When you click the OK button to save your changes, the dialog box disappears and you are taken back to the main report in design mode. However, there is now the outline of a rectangle attached to the mouse cursor. This rectangle represents the new subreport. Move your mouse around on the report to position the rectangle where you want the subreport to be. Once it is positioned correctly, click the mouse button to release it and drop the subreport at that location. If you didn’t place it exactly right, you can always click on it again and drag it to a new position.
If the subreport spans more than a single page, then you can’t place it in the Page Header section. Page headers aren’t allowed to span more than one page and a large subreport will break this rule. If you do so, Crystal Reports will give you the error message, “The page size is not large enough to format the contents of an object.”
Crystal Reports automatically modifies the subreport so that the information from the main report can be passed to the subreport and select the data. It does this by creating a new parameter field (using the name specified in the dialog box) and modifying the record selection formula. If you look at the subreport, you can see how these changes take effect. Figure 9-4 shows a subreport that has the new parameter field in it.
Figure 9-4. The new parameter field created in the subreport.
The subreport parameter field works differently than how you expect parameters to work. For subreports, you are not prompted to enter a value for the parameter. Instead, Crystal Reports automatically fills in the parameter for you with the value of the data field from the main report. This is done for you behind the scenes.
The second step that Crystal Reports does when you create a linked subreport is to modify the subreport record selection formula. The selection of the subreport is modified so that the subreport field is equal to the new parameter field. Figure 9-5 shows the Select Expert dialog box of the subreport.
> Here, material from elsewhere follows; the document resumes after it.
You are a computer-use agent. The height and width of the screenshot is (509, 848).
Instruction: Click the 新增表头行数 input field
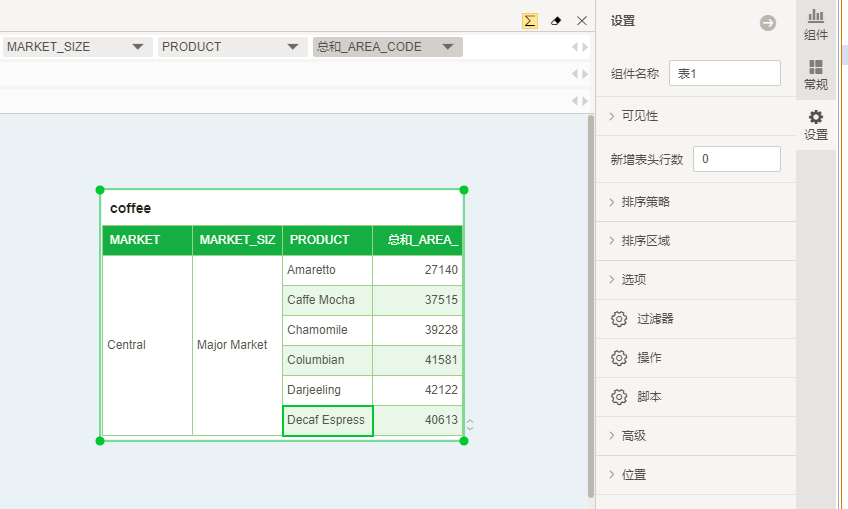pyautogui.click(x=736, y=159)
Figure 9-5. The new record selection formula of the subreport.
You can see from these two figures that there is nothing magical about linked subreports. Crystal Reports creates a parameter to hold the main report’s value and the record selection formula ensures that the subreport’s data gets filtered.
The record selection formula isn’t restricted to filtering data based on this one field. You can add more selection criteria to further filter the data. For example, you could also add date range filters, product categories, etc.
The default comparison operator between the parameter field and the subreport field is the equal sign. But you can easily change it to less than, greater than, not equal to, etc. Clearly, these are unusual circumstances because most of the time you want the data to be equal. But you do have the option for more flexible selection criteria when necessary.